Nothing that didn't exist 20 years ago is essential.

OnaBegonia · 28/02/2022 19:27

@notonmywatch71
Your DD sounds sensible for looking ahead, glad her bf is supportive too.
Some of the comments here have been so middle class snobbery.
Saving setting up homes costs? 🤣
that's a breeze on £500pm with a child, honestly half these pps live on another planet.
Best of luck to all of you 🌸

SleepingStandingUp · 28/02/2022 19:42

@felulageller

If you are still getting some UC are they deducting a non dependent deduction or do they not do that any more?

Is she on a waiting list for social housing? If so she should be saving for setting up home costs. Put this in a separate bank account.

If all her bills and food/ toiletries are paid she should only need £50pcm for extras. This is a reasonable amount for a young unemployed person.

She's not just an unemployed person though, she's got a baby to look after. Op hasn't clarified if she's buying milk and nappies or of DD is, baby toiletries, wipes, bibs, clothes, car seats, etc.

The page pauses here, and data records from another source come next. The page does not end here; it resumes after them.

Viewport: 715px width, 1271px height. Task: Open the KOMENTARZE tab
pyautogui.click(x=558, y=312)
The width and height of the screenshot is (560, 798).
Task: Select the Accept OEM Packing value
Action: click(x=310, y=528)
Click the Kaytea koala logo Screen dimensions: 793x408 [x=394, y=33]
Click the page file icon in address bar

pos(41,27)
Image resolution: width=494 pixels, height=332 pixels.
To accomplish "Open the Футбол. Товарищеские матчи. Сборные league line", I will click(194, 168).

Its one thing saying you have £500, I NEED £450 to keep the house going and that leaves us all skint and "feckless youth only needs pocket money, so you can hand the rest over to me"

MunchyMonsters · 28/02/2022 20:05

Make sure she applies for the Sure Start Maternity Grant OP.

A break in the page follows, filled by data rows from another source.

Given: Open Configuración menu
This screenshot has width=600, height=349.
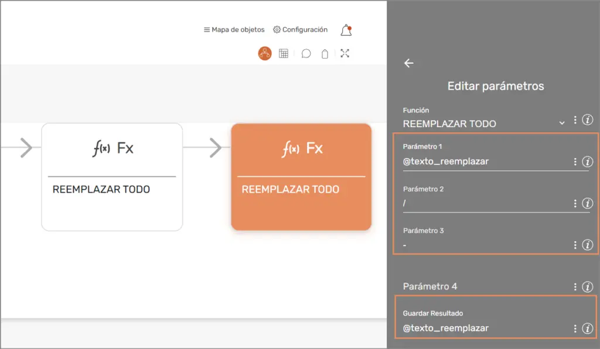Looking at the screenshot, I should click(x=300, y=30).
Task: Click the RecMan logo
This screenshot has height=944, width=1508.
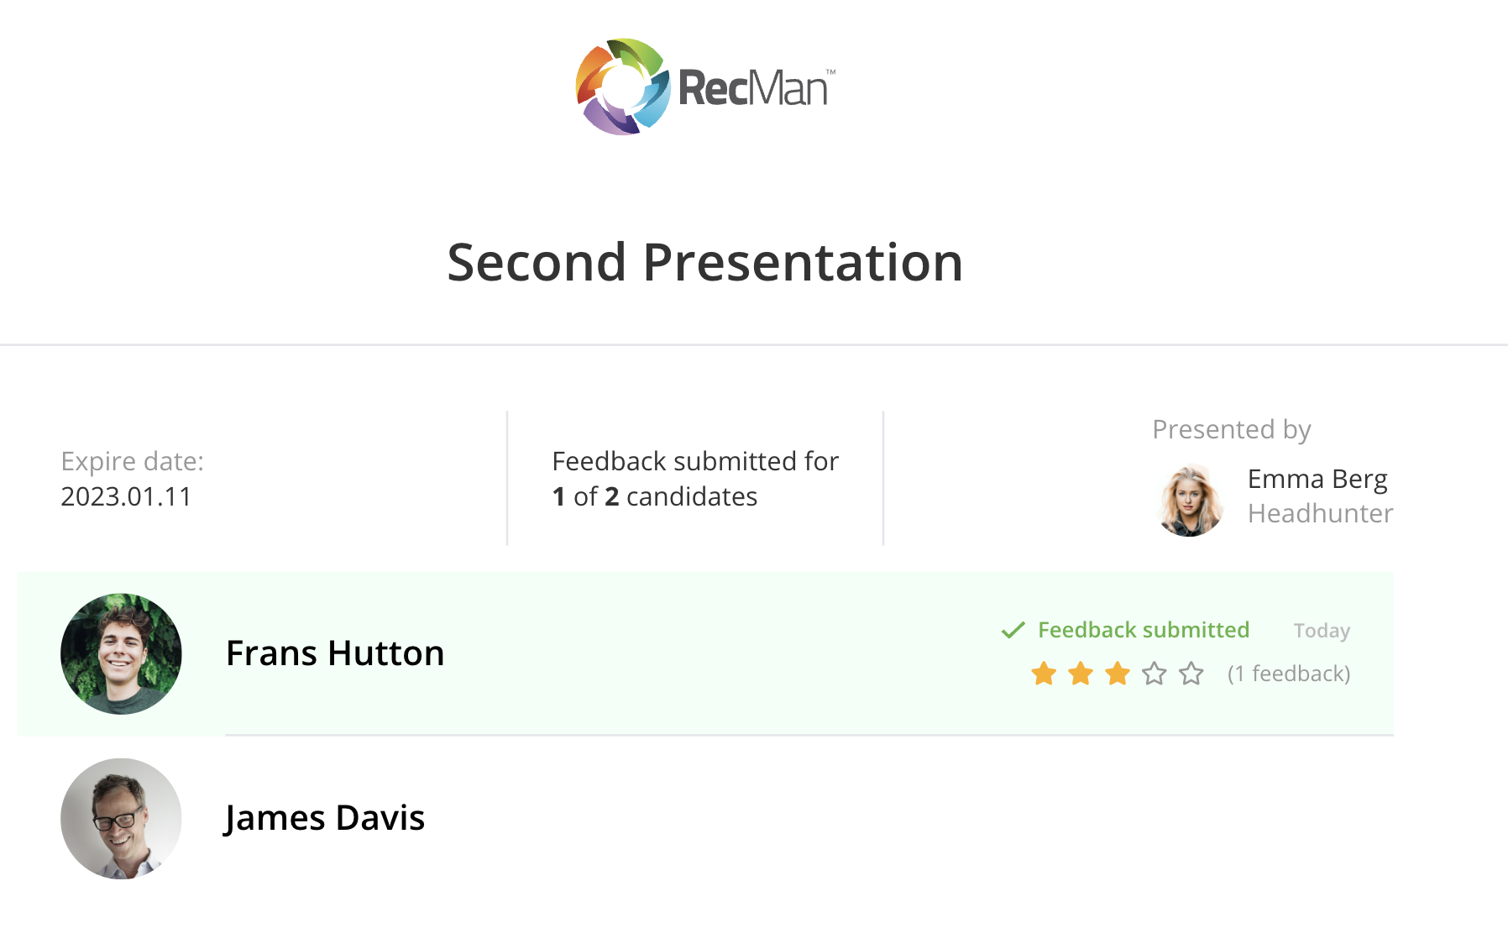Action: [705, 87]

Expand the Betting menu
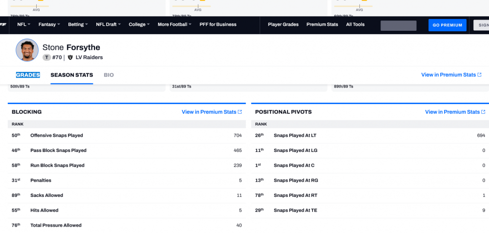coord(78,24)
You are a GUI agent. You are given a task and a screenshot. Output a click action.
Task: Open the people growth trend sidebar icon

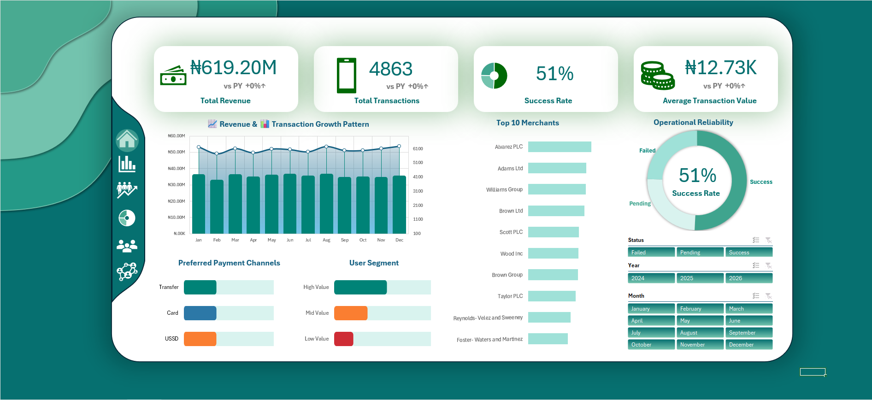[x=127, y=190]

ChateauMargaux · 01/03/2022 06:07

I would try to have a conversation with her Dad too... driving lessons are useful but not if you are struggling to make ends meet while housing and feeding his daughter and his grandchild. Is that the most sensible use of that money?

TheBigDilemma · 01/03/2022 06:20

@Akire

Half of bills and utilities for a start shes at home all day and so costing you more. She would have to pay that on her own place. She should be paying half of all food too plus extra baby bits. You do her no favours pretending all her Uc is pocket money and doesn’t need to be spend the majority of it on basic expenses. No point giving her unrealistic budget where she pays £20 a week and has loads cash to do with as she pleases.

At very least you should have same amount of spending money left as her, I imagine you have very little if paying for everything on a low wage.

This 100 times. She needs to step up to the responsibility and also gives her a realistic perspective of costs, which in time will help her to motivate herself to improve her situation for her and her child.
SleepingStandingUp · 01/03/2022 09:28

Half the costs @TheBigDilemma are more than she physically has coming in, and that's without baby essentials. How do you propose a mum to a young baby earns an extra circa £400 a month after childcare costs? The Dad is on an apprenticeship so warning very little and possibly also paying board to his parents who might need it too, and is buying what he can for them.

berksandbeyond · 01/03/2022 13:19

The baby can sleep in with your daughter if you want to rent the room out?

I think £250 is very generous of you. Your daughter really should have thought about how she was going to afford this, and saved up with the dad of the baby, when she decided to go ahead with the pregnancy.